TEXTBLOCK »
---------------

Politische Fastnacht in Mainz Wie der Politik eingeschenkt wird
Rosenmontag: höchster Feiertag im närrischen Mainz. Tausende Teilnehmende im Festzug, Hunderttausende schauen zu. Ob Regierung oder Opposition - alle bekommen ihr Fett ab, wenn die Motivwagen rollen.
Punkt elf Uhr elf knallt die Konfettikanone, endlich geht es los: Der Mainzer Rosenmontagszug setzt sich in Bewegung. Monatelang haben die Mitwirkenden auf diesen Moment hin gefiebert, Umzugswagen gebaut, Kostüme genäht, Tänze einstudiert und gebibbert, dass am Ende alles klappt. Zum 121. Mal kommt der Zug dieses Jahr, ein besonders Jubiläum - 11 mal 11, die Glückszahl der Narren.

---------------

DATENAUSZUG »

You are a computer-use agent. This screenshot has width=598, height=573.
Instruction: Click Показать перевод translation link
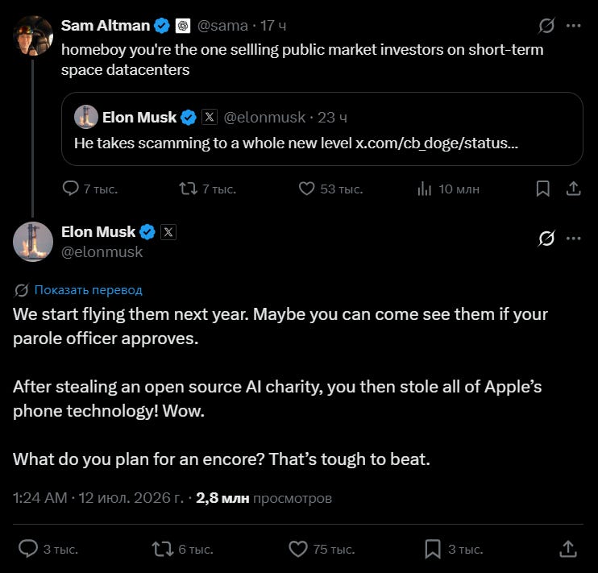pos(88,290)
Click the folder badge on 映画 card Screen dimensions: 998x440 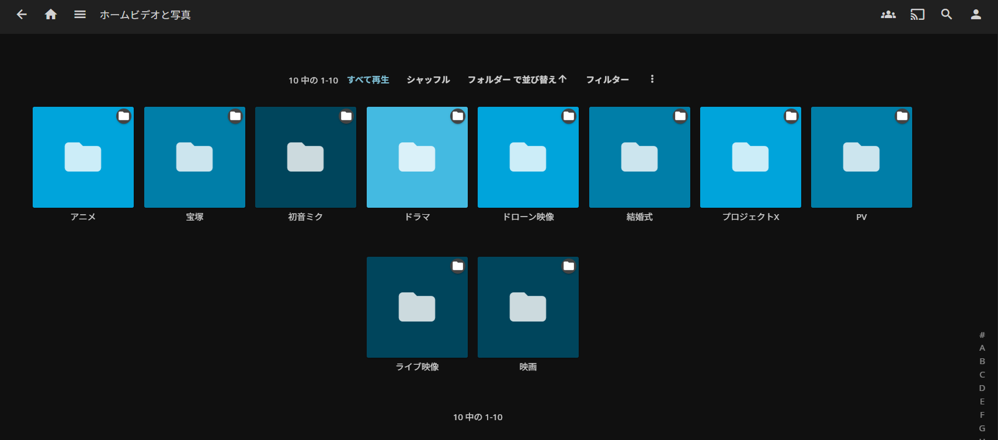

---------------

SCHRIFTLICHE AUFGABEN »
1 – Gib den Text über die Mainzer Fastnacht wörtlich wieder, beginnend mit den Worten „Politische Fastnacht in“ und endend nach „die Motivwagen rollen.“.
2 – Schreibe den Text über den Mainzer Rosenmontag im Anschluss an seinen letzten Satz weiter.

DIE ERGEBNISSE »
1 –
Politische Fastnacht in Mainz Wie der Politik eingeschenkt wird
Rosenmontag: höchster Feiertag im närrischen Mainz. Tausende Teilnehmende im Festzug, Hunderttausende schauen zu. Ob Regierung oder Opposition - alle bekommen ihr Fett ab, wenn die Motivwagen rollen.

2 –
Langsam fällt die Anspannung von Dieter Wenger ab. Der 84 Jahre alte Wagenbauer des Mainzer Carnevalvereins (MCV) ist sozusagen der Motor der Motivwagen der "Mainzer Fassenacht" - und das seit 62 Jahren. Über die Motive, die heute durch die Stadt rollen, haben er und seine Mitstreiter sich seit September vergangenen Jahres die Köpfe zerbrochen: "Ich habe den Baubeginn so lange wie möglich rausgezögert, bis Anfang November. Es war ja nicht klar, ob das Schiff Ampel-Koalition nicht bis Februar abgesoffen ist!" Und das hätte bedeutet: Die aufwändig konstruierten Gefährte, die die aktuelle Politik persiflieren, wären schon vor dem Stapellauf zu Wracks geworden.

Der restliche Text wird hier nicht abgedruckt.